By Richard Zdan
In the wake of Rider’s implementation of a student parking fee this semester, I have heard significantly more complaints than usual from students about parking on campus – both in regards to its availability and to the safety and condition of several of the lots. Other faculty members have told me about having similar experiences. Of these complaints, the most common one I have heard voiced by students is the feeling of being unheard by the university administration.
Feeling unheard by the administration is not limited to student concerns about parking. Sometimes, due to the recent high levels of staff turnover and frequent reorganization of administrative offices, students don’t know who they should reach out to with questions or concerns. Other times, students feel that the administration is simply not interested in student feedback. Student Government Association President Naa’san Carr expressed this sentiment in reporting by The Rider News earlier this year on the new “First Day” textbook program. From concerns by Westminster students about the quality of facilities and continuation of their traditions on the Lawrenceville campus to the well-publicized recent difficulties paying student workers, students are consistently frustrated that the only responses they get from the administration seem to be empty promises delivered in emails apparently written by lawyers or crisis-management professionals. Or silence.

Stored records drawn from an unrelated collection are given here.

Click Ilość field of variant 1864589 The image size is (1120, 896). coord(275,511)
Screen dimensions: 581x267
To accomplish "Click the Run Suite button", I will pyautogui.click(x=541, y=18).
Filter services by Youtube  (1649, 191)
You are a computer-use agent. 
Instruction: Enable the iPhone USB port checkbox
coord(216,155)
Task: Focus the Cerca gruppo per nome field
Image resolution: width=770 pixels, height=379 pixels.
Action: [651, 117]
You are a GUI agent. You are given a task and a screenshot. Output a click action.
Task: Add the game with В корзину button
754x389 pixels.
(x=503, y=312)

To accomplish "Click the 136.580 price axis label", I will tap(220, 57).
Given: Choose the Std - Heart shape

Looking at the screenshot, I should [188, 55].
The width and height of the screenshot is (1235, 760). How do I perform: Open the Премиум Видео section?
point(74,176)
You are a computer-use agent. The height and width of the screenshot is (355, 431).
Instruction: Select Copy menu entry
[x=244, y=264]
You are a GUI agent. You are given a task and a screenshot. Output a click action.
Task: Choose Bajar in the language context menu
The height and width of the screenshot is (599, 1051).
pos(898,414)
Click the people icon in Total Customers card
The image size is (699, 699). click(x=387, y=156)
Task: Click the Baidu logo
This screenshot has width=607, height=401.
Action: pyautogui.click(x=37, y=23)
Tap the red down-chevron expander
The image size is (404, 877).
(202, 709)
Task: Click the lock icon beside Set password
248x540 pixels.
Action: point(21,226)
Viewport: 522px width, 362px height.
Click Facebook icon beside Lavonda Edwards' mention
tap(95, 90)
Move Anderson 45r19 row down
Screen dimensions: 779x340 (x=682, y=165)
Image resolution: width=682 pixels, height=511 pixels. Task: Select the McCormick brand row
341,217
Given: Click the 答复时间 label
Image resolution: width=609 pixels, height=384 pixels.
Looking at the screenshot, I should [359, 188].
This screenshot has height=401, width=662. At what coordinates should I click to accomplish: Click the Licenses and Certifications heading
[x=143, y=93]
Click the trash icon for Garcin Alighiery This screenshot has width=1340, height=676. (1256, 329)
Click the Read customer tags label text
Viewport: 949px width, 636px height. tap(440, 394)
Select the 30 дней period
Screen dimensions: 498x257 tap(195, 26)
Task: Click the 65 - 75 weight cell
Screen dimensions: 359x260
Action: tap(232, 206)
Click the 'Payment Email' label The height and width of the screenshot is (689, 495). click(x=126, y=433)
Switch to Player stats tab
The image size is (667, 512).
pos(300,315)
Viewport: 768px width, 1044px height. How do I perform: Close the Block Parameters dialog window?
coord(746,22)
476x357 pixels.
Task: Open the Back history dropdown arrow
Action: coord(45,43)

On Nov. 10, about a dozen students from my Social Movements class peacefully and respectfully picketed the university open house to draw attention to safety concerns related to parking issues on campus; to their belief the university had failed to live up to its promise that the new parking fees would allow for visible parking improvements to be made this semester. Their picket was not answered with an email, nor with echoing silence. After only a little over an hour, they were answered with a visit from both Vice President for Facilities and University Operations Mike Reca and Director of Public Safety James Waldon.
Reca offered to meet with the students in private at their earliest convenience to discuss their issues; that meeting is scheduled to take place this week. This response represents the emergence of a pattern. Reporting by Amethyst Martinez in last week’s edition of The Rider News explicitly states that “The university has averted a student-strike amongst Academic Success Center tutors by prioritizing potential strike participants paychecks over other students across campus.” Despite all their issues with paying student workers, the administration was somehow able to figure out how to pay specific students when it became necessary to avert a work stoppage.
My question then is if the administration was able to pay students threatening to strike, what is preventing them from getting all students paid?
Imagine what might have happened had the student strike leaders not called off the strike until all student workers got paid instead of just some?
There is an old union organizing slogan that states “United we bargain; divided we beg.” The voice of one student complaining – even if that student is the president of the SGA – is easy to ignore, but even a dozen students standing in solidarity withholding work for promised pay or holding signs in the rain for promised parking lot safety upgrades is not. Students have more power than they realize. They just need to stand up.
Managing Editor Jake Tiger and Copy Editor Bridget Hoyt both work for the Academic Success Center and had no part in the writing or editing of this story.